Segment Start: Extracted material

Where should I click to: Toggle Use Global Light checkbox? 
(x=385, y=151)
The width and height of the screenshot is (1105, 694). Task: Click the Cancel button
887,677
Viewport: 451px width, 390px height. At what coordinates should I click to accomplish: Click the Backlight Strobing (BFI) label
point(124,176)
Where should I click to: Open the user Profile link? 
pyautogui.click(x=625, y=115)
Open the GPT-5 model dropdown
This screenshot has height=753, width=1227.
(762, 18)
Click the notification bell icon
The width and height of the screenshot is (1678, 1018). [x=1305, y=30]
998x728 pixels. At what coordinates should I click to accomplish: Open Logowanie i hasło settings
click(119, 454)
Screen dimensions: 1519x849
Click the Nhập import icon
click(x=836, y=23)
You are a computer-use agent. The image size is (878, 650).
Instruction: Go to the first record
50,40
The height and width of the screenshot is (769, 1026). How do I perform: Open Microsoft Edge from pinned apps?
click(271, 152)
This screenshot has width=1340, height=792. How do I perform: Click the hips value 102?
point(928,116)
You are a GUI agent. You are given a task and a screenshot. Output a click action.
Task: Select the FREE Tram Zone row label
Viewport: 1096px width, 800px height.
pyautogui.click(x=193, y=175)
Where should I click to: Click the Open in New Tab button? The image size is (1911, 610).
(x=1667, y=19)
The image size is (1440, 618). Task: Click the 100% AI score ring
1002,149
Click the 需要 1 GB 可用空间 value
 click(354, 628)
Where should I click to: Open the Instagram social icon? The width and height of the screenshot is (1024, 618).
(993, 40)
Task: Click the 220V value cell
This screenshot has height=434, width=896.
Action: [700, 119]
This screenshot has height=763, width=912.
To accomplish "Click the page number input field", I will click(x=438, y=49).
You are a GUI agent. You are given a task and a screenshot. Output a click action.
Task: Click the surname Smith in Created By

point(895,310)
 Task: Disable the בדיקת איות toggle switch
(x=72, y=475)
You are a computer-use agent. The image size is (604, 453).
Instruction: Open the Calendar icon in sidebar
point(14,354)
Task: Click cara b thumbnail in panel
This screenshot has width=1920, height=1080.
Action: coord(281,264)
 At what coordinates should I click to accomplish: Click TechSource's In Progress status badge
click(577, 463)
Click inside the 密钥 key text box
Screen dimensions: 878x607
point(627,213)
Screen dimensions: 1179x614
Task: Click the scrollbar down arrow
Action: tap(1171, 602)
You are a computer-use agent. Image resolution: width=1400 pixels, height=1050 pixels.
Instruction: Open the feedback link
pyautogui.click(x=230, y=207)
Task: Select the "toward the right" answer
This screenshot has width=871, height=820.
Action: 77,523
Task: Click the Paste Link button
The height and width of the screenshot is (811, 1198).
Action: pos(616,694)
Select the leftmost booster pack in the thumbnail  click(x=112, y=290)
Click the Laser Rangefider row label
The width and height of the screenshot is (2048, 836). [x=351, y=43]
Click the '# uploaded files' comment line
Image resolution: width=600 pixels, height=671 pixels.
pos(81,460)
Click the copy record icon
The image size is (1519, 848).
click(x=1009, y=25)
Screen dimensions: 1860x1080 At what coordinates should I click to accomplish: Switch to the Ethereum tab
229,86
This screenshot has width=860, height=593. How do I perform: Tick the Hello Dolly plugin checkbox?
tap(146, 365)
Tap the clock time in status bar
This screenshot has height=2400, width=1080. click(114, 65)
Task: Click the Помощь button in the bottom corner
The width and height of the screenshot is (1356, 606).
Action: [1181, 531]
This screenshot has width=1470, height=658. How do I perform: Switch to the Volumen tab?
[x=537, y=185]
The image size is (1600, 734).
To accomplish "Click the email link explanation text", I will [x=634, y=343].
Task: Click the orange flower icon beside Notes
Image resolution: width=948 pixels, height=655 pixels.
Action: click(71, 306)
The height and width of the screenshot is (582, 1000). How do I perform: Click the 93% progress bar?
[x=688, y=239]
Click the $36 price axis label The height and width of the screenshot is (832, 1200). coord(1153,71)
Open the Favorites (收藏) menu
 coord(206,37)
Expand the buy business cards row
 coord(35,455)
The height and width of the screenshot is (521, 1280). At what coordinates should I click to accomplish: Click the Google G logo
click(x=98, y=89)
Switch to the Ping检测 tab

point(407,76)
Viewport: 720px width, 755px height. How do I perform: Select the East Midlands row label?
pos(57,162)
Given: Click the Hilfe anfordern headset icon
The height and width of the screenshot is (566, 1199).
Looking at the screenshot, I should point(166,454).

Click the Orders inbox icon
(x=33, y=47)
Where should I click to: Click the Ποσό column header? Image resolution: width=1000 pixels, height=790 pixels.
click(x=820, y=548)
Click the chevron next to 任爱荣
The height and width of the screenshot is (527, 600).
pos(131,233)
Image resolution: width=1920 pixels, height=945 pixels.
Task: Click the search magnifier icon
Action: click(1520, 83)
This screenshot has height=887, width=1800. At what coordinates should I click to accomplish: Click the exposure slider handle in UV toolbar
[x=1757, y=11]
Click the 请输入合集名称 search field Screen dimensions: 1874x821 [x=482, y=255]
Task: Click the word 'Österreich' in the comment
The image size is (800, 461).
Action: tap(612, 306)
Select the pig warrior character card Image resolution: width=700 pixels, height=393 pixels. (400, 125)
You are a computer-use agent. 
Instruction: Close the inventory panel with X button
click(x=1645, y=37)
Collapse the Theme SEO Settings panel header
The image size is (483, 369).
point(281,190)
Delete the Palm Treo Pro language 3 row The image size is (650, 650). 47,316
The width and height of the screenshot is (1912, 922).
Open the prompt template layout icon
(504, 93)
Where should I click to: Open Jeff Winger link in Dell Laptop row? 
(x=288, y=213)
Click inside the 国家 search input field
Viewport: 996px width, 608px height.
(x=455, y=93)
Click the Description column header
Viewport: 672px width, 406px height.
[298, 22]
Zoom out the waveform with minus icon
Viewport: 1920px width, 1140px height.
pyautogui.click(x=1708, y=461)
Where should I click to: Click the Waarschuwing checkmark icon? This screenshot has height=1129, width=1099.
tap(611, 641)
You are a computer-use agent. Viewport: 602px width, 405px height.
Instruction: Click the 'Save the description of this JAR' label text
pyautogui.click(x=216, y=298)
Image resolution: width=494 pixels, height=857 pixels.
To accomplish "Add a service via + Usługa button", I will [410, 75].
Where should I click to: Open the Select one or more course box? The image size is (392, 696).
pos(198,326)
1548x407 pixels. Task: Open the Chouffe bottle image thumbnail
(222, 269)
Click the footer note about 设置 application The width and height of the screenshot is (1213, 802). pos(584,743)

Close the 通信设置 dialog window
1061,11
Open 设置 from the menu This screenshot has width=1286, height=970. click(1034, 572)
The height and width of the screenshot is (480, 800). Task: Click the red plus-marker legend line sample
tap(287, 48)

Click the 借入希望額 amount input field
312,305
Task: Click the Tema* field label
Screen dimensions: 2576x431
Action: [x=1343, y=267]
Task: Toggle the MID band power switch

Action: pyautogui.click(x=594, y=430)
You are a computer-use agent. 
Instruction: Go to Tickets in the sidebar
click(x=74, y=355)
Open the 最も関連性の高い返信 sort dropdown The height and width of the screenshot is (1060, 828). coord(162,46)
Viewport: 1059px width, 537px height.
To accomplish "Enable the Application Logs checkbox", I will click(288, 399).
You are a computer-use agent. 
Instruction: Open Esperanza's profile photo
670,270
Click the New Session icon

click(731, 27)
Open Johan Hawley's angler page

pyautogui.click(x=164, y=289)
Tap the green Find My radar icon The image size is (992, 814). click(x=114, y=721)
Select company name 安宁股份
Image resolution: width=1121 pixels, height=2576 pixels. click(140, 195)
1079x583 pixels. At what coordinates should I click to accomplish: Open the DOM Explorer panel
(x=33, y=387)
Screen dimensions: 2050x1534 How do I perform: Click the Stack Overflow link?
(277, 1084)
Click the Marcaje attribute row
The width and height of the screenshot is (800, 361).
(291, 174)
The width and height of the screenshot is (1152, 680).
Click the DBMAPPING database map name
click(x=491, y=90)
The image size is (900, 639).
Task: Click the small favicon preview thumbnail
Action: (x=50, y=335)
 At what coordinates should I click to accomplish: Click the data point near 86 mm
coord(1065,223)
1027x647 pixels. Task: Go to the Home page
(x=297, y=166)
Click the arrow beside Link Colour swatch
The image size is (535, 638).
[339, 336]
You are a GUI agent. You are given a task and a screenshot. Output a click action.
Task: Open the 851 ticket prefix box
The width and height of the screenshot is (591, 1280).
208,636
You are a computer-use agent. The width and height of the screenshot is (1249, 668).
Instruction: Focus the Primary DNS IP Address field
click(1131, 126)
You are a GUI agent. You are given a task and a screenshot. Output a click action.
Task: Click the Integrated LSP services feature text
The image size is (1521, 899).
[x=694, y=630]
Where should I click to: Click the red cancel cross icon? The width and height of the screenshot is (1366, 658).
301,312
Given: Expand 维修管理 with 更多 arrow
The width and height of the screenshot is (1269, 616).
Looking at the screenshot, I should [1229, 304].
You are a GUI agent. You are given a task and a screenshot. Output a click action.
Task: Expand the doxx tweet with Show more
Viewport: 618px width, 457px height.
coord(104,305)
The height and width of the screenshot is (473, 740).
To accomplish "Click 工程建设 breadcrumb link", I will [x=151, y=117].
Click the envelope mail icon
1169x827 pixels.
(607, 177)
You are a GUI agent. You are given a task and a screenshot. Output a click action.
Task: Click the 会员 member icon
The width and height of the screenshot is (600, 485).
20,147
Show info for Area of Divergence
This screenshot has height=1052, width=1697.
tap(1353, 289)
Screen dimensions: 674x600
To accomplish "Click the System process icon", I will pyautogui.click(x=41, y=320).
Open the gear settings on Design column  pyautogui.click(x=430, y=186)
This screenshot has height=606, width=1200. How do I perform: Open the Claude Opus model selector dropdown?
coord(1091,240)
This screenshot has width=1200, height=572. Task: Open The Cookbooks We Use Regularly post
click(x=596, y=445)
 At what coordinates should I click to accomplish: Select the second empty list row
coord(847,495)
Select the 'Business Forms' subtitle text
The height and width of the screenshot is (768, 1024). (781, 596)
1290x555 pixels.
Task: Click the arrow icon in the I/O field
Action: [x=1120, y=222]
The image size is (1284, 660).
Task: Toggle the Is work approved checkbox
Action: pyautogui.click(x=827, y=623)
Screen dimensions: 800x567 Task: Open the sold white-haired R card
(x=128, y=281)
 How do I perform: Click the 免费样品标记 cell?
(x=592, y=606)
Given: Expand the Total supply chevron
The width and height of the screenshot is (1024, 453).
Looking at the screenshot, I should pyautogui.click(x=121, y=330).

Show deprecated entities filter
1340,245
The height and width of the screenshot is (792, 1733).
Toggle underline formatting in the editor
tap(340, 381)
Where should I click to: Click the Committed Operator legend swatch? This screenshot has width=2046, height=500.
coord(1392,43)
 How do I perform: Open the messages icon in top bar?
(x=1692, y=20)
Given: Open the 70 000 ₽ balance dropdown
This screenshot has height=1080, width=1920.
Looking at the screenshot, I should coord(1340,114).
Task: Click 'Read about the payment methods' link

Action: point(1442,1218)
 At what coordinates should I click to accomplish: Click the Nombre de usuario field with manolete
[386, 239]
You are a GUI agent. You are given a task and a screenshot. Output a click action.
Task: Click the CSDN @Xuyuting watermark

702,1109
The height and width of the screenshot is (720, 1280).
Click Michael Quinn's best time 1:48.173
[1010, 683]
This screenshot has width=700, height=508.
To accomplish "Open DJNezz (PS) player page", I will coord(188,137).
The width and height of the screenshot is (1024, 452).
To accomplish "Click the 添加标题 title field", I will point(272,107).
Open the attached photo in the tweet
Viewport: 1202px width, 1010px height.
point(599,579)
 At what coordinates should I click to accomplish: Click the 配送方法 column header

Segment End: Extracted material

▶ Work task: Look through the entries above and quote exactly the lines from the line with "The width and height of the screenshot is (1152, 680)." to the line with "Task: Click the Integrated", counting both of those lines.

▶ Response area:
The width and height of the screenshot is (1152, 680).
Click the DBMAPPING database map name
click(x=491, y=90)
The image size is (900, 639).
Task: Click the small favicon preview thumbnail
Action: (x=50, y=335)
 At what coordinates should I click to accomplish: Click the data point near 86 mm
coord(1065,223)
1027x647 pixels. Task: Go to the Home page
(x=297, y=166)
Click the arrow beside Link Colour swatch
The image size is (535, 638).
[339, 336]
You are a GUI agent. You are given a task and a screenshot. Output a click action.
Task: Open the 851 ticket prefix box
The width and height of the screenshot is (591, 1280).
208,636
You are a computer-use agent. The width and height of the screenshot is (1249, 668).
Instruction: Focus the Primary DNS IP Address field
click(1131, 126)
You are a GUI agent. You are given a task and a screenshot. Output a click action.
Task: Click the Integrated LSP services feature text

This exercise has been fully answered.